### Your instructions
Reproduce only the lines that begin at the line with "The height and" and run to the end of the entries; omit every picture.

Stored data
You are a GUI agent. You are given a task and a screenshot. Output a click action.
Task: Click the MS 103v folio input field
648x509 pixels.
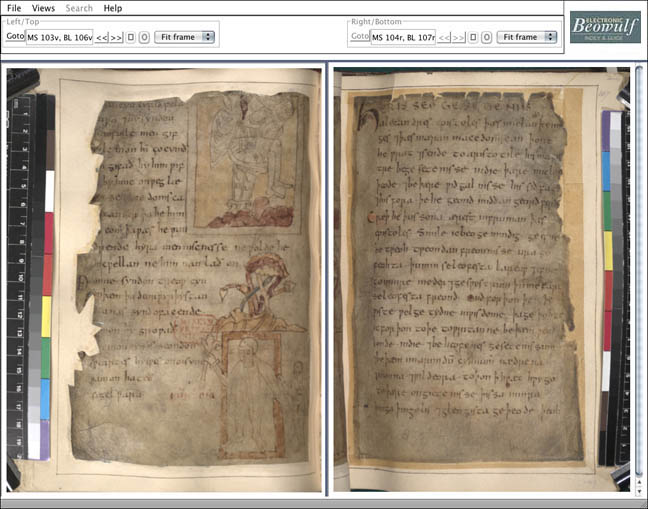[x=60, y=37]
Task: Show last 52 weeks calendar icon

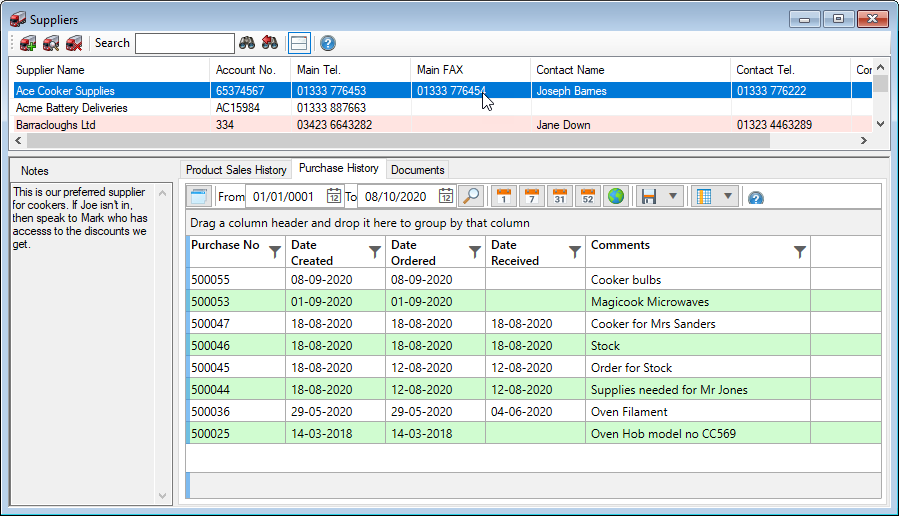Action: click(x=588, y=196)
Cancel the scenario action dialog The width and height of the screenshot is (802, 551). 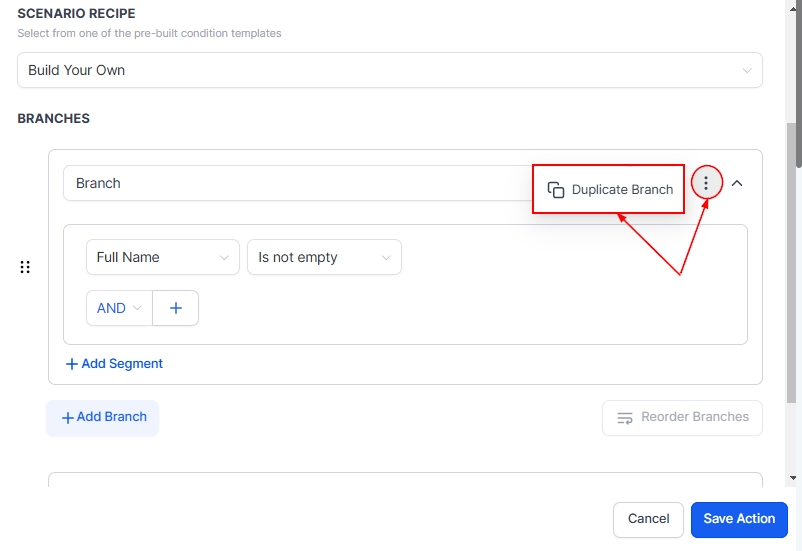point(648,519)
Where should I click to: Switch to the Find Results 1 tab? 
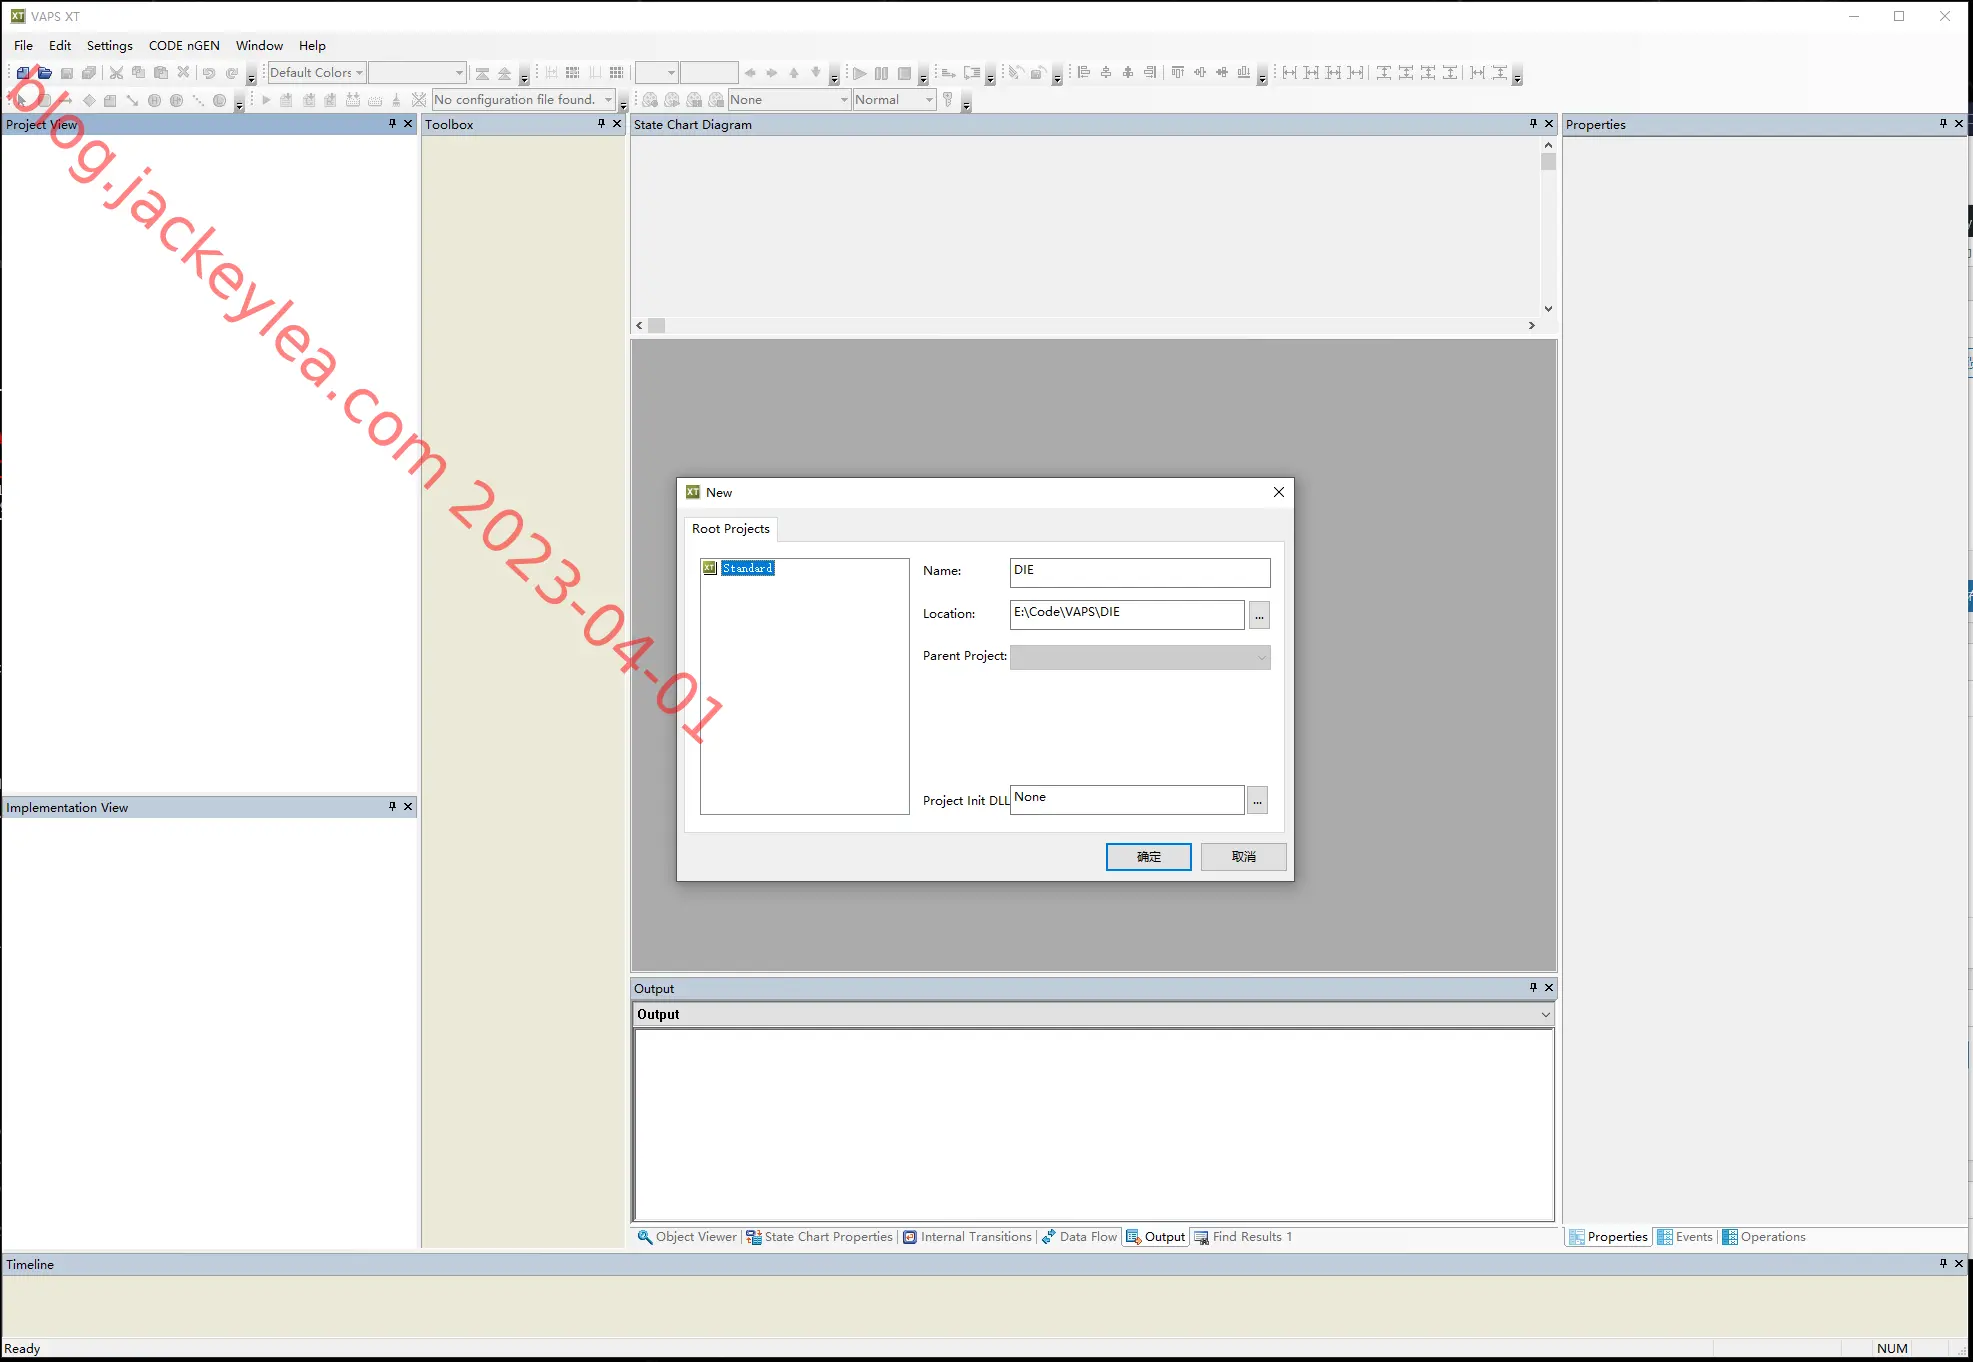pyautogui.click(x=1244, y=1237)
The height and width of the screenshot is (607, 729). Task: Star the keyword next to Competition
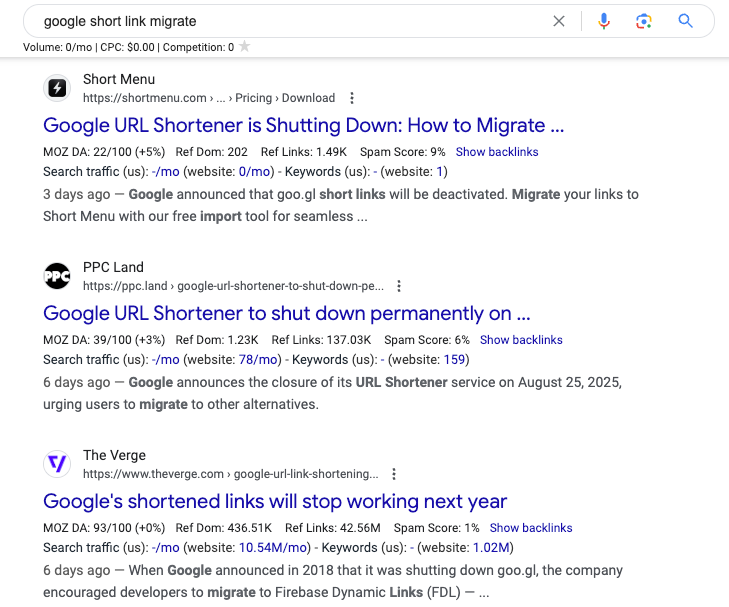pyautogui.click(x=245, y=46)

### Written response
The height and width of the screenshot is (607, 729). Task: Star the keyword next to Competition
pyautogui.click(x=245, y=46)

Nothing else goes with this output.